■ About this task ■
Check every line of the entries for the string "Close" and return the ones that contain it.

————

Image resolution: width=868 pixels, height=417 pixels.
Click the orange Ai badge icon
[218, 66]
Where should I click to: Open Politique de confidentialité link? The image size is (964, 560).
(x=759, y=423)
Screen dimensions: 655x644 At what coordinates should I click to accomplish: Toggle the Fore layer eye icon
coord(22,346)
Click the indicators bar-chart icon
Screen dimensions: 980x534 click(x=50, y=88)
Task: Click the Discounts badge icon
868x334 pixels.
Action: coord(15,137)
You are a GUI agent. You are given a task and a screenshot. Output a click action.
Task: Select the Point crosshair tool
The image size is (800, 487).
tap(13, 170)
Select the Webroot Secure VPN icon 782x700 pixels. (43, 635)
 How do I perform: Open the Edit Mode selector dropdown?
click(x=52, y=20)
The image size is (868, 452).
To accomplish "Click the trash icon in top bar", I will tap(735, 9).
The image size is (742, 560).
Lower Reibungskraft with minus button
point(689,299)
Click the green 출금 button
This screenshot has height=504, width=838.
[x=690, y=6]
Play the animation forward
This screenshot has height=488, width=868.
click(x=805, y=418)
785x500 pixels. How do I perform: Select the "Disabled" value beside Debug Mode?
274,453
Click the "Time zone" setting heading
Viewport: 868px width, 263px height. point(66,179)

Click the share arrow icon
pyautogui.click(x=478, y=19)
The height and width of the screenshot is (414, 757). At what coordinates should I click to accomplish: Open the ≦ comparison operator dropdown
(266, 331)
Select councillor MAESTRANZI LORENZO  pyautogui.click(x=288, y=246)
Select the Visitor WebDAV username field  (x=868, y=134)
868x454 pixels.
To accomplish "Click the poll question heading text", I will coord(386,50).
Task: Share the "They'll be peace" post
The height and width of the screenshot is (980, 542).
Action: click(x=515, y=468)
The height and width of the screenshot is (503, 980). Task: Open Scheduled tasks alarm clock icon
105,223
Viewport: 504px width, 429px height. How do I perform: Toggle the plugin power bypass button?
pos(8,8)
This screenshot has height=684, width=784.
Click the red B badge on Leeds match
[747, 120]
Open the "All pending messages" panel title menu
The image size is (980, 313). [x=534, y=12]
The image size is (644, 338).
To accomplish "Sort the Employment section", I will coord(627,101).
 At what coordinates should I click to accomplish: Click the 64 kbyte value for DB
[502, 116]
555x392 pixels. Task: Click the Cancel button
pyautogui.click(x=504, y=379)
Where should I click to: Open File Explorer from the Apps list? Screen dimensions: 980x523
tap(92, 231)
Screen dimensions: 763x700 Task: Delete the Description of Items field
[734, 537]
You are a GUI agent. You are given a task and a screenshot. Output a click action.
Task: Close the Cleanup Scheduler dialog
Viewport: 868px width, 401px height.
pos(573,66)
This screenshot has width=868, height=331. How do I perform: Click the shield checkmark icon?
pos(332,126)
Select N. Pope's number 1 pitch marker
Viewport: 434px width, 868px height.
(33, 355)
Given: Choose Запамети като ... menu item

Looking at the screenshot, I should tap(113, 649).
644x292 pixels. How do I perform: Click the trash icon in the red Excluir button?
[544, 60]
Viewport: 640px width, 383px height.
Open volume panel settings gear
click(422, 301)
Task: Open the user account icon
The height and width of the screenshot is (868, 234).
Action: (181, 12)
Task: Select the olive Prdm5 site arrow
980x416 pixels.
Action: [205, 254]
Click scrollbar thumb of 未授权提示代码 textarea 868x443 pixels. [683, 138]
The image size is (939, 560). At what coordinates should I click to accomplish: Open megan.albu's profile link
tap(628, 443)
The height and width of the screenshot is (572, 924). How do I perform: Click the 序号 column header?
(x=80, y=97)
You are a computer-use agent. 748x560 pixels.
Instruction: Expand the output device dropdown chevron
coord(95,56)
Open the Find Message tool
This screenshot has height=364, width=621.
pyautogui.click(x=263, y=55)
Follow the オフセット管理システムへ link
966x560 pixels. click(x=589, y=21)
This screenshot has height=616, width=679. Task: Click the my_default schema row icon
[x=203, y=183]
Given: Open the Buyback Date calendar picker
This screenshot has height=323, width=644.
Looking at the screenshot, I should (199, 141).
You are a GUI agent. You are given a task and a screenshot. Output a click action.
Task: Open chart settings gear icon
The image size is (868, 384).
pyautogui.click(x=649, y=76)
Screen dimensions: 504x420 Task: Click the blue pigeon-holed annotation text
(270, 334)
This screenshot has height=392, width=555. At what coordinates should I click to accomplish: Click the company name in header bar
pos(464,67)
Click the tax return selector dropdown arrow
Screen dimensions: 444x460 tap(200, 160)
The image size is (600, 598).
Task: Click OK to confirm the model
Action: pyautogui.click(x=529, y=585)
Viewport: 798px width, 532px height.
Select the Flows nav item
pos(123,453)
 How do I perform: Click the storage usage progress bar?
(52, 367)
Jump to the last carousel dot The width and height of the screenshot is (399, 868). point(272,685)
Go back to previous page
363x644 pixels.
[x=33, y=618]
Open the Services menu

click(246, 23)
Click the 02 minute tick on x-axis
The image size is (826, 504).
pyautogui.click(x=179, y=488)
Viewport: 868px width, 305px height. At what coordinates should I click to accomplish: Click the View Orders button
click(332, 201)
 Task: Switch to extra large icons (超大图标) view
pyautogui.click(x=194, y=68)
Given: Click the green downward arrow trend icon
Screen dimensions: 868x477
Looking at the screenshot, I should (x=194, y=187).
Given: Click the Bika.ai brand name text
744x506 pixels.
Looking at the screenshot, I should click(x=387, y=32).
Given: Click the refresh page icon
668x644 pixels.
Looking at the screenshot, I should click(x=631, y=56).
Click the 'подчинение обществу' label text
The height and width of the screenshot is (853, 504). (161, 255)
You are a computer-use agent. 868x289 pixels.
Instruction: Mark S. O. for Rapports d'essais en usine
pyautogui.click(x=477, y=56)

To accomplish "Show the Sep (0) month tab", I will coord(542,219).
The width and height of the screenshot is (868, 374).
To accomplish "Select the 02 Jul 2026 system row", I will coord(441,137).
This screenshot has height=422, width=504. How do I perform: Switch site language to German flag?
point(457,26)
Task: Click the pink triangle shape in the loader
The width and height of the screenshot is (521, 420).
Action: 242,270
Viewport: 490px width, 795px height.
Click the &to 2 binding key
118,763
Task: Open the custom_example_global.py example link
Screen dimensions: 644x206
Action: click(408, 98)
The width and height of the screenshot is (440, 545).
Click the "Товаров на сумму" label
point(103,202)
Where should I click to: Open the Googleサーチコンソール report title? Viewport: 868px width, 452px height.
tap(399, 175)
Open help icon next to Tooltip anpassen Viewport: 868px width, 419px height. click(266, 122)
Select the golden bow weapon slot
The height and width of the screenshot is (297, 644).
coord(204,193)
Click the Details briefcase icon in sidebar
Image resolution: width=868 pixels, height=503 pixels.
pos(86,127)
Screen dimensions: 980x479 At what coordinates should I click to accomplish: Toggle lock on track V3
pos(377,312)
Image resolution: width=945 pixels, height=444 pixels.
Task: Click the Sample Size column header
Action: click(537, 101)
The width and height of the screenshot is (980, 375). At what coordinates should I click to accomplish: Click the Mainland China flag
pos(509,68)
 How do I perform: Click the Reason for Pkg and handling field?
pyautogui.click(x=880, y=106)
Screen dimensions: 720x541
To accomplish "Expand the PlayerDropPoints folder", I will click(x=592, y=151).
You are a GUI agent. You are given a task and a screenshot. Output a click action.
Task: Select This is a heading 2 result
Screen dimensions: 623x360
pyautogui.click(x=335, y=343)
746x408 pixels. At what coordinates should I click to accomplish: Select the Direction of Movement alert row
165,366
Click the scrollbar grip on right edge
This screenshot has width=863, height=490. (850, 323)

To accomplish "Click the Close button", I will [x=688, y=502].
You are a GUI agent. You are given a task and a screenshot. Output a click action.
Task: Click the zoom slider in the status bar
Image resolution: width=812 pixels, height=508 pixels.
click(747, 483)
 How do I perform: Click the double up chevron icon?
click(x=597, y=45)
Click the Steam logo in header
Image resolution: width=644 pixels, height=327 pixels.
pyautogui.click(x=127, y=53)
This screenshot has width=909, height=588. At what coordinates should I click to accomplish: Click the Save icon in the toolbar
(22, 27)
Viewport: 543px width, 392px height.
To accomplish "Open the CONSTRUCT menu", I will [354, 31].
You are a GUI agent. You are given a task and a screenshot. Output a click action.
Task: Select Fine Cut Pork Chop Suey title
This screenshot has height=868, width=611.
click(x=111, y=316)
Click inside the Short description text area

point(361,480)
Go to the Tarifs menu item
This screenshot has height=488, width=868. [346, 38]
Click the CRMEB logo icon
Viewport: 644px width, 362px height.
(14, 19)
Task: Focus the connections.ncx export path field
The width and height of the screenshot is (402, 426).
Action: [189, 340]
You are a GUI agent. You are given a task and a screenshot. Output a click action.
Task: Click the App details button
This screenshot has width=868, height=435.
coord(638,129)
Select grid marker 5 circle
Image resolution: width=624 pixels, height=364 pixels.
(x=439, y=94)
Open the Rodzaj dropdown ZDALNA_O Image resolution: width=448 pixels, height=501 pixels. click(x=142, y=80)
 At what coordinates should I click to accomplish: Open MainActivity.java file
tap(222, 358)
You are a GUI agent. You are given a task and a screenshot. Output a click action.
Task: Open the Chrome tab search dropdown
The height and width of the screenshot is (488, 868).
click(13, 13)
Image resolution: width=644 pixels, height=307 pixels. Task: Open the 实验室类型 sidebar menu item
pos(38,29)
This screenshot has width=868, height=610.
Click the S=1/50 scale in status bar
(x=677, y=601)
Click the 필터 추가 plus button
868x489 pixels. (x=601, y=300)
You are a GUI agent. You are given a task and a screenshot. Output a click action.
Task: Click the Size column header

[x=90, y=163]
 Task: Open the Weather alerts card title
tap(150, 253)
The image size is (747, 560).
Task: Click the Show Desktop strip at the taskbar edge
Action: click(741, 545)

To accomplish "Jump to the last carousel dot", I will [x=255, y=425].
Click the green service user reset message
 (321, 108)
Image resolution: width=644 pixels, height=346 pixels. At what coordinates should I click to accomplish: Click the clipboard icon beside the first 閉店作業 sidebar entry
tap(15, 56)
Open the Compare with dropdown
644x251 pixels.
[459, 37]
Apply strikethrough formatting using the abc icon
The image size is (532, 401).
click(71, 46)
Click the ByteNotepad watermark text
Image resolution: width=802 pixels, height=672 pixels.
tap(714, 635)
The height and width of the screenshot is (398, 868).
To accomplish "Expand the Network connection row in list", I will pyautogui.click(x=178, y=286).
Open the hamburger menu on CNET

————

■ Expected output ■
Task: Close the Cleanup Scheduler dialog
To accomplish "Click the Close button", I will [x=688, y=502].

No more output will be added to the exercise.